What is the value of Openness?
- Transparency in decision-making and direction
- Increased participation from stakeholders
- Greater buy-in
- Quality in outcomes
What are the barriers to adoption?
- Lack of respect and trust throughout organization
- Perception that decisions will take longer through consensus rather than executive direction
II. Results
After each table submitted their responses, the entire group reviewed the results to identify like themes, ideas, concepts, etc. in order to provide the general principles of "openness" and some practices for developing and managing "openness."
What is Openness?
- Shared resources
- Enables collaboration
- Promotes distributed decision-making
What is the value of Openness?
- Diversity in representation, ideas, goals, values, skills, etc. leads to increased quality in outcomes by targeting real needs.
- Lowers costs
- Increases public good
- Develops trust and clarity among internal and external stakeholders
What are the barriers/benefits to adoption?
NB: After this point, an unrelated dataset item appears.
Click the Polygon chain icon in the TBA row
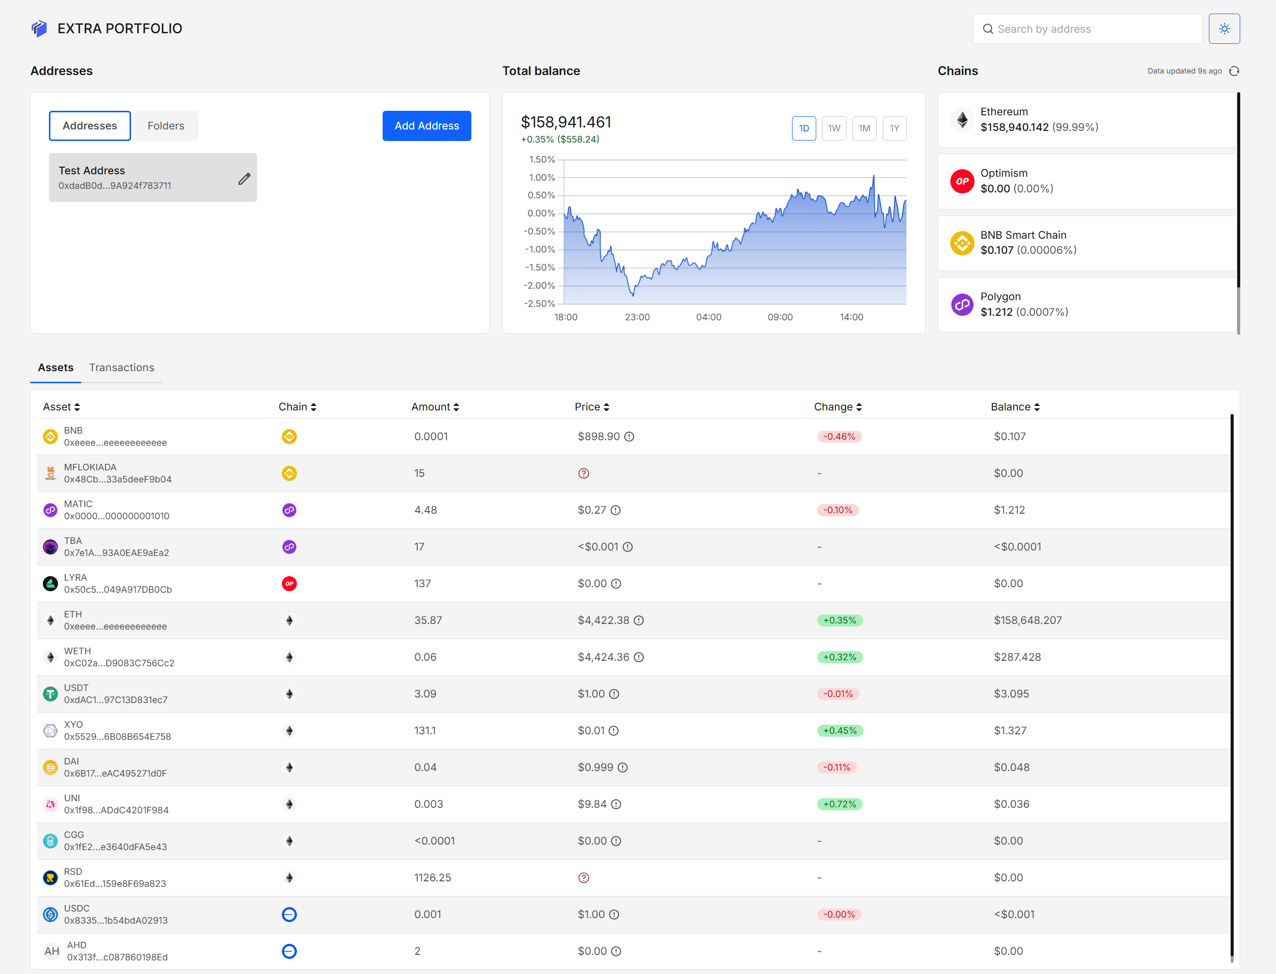Image resolution: width=1276 pixels, height=974 pixels. [x=289, y=546]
- Benefit: current economic environment
- Barrier: easier to promote within smaller vs. larger organizations
- Barrier: seen as informal, illegitimate precess/practice
- Barrier: lack of trust throughout organization, fea of losing authority/autonomy
- Barrier: concerns of scalability
III. Summary
The activities highlighted that, despite the specific area of interest, technology, academics or management, openness provides a set of general principles and practices around transparency, sharing, collaboration and trust.
Discussion
In addition, a census was taken of how participants self-identified themselves (technologists, academics, administration), their interests (e.g. OSS, OER, etc.) and which table they sat. It was offered that the level of interest for a particular open initiative among the Openness CG attendees, as indicated by the number of participants who self-selected a table, aligned with current adoption/acceptance of the various open initiatives.
- Open technologies (12 participants), such as open source software and open standards, currently enjoy the greatest level of adoption and recognition within higher education: few would still argue that open source software is not a viable option.
- Open educational initiatives (7 participants), such as open courseware and open educational resources, while enjoying greater interest is less well defined in theory or practice and only a limited number of campuses have begun to explore such initiatives: far fewer than those currently running open source applications.
- Open governance and management and (4 participants) was the least known or understood. While many recognized a potential for open organizations, specifically in the management of open source and open educational communities, few examples of campus adoption or practice could be found.